For Immediate Release: June 30, 2006
Contact: James Thompson
Angie Paccione’s ID Theft Law Takes Effect Tomorrow
Will Marilyn Musgrave side with special interests and support a House Bill endangering the Colorado law and the victims?
FORT COLLINS—A law sponsored by Angie Paccione that will protect victims of identity theft—and would have protected the thousands of Colorado veterans whose information was on a stolen laptop in May—will go fully into effect on July 1.
SB05-137, which passed during the 2005 session, allows people to place a security freeze their credit report if they suspect their identities and credit information have been stolen. The bill would have helped to protect a sizable number of the 26.5 million veterans whose information was stolen last month from the home of a Department of Veterans Affairs employee. (The laptop has since been recovered, and authorities are trying to determine if the information was accessed.)

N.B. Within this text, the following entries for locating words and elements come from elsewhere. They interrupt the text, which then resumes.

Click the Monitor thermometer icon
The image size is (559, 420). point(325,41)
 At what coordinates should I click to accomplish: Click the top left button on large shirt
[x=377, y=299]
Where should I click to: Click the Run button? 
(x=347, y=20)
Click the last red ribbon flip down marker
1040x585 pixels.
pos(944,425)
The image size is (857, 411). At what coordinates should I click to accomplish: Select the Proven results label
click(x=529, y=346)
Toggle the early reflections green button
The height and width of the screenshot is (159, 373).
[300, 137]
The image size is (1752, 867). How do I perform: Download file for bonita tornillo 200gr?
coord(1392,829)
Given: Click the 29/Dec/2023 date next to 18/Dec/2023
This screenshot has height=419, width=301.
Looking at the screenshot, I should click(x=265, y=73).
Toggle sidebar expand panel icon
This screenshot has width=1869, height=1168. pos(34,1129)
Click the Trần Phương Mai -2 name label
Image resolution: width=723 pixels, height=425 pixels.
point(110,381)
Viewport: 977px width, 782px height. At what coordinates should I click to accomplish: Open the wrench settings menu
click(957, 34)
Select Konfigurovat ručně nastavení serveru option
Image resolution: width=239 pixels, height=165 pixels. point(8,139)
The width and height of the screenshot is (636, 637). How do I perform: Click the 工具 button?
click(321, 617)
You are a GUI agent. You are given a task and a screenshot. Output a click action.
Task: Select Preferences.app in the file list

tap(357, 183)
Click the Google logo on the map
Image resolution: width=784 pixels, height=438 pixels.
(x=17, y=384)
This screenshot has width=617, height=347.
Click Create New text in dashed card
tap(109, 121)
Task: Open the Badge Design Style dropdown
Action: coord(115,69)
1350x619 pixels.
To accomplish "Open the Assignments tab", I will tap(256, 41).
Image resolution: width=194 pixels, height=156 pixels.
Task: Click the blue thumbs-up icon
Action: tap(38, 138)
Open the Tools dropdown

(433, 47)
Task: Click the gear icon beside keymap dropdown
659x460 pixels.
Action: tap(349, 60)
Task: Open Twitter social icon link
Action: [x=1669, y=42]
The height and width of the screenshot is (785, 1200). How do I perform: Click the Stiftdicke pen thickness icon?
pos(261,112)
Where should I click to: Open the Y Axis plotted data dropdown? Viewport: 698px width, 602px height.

But a measure under consideration in Congress will weaken the protections Paccione’s bill offers to retired and active duty military as well as private citizens. H.R. 3997, the proposed Financial Data Protection Act of 2006, backed by the financial services industry, invalidates legislation already enacted in 17 states and makes it more difficult for identity theft victims to protect themselves. It forces people to show proof that their identities have been stolen and used by the thieves, which is next to impossible in many cases.
“That’s nonsense! Since when do we let a crime happen when we can prevent it?” said Paccione. “If we catch a burglar picking a lock, do we wait for him to go inside and grab the TV before we arrest him? I don’t think so.”
Rep. Marilyn Musgrave, Paccione’s opponent in the Fourth District race, has a record of backing big business and other special interests at the expense of ordinary citizens and small-business owners.
“The entire point of the bill was to protect people from further harm after a terrible violation of their privacy,” Paccione said. “Does Marilyn want these same people to file a police report describing exactly how their stolen identities were used before they can take action? How’s a homebound World War II vet supposed to do that? This is an unacceptable burden for people whose livelihoods are in immediate danger because of ID theft.”
Paccione added, “Marilyn needs to stand up for victims of ID theft, not side with financial institutions that further victimize the victims.”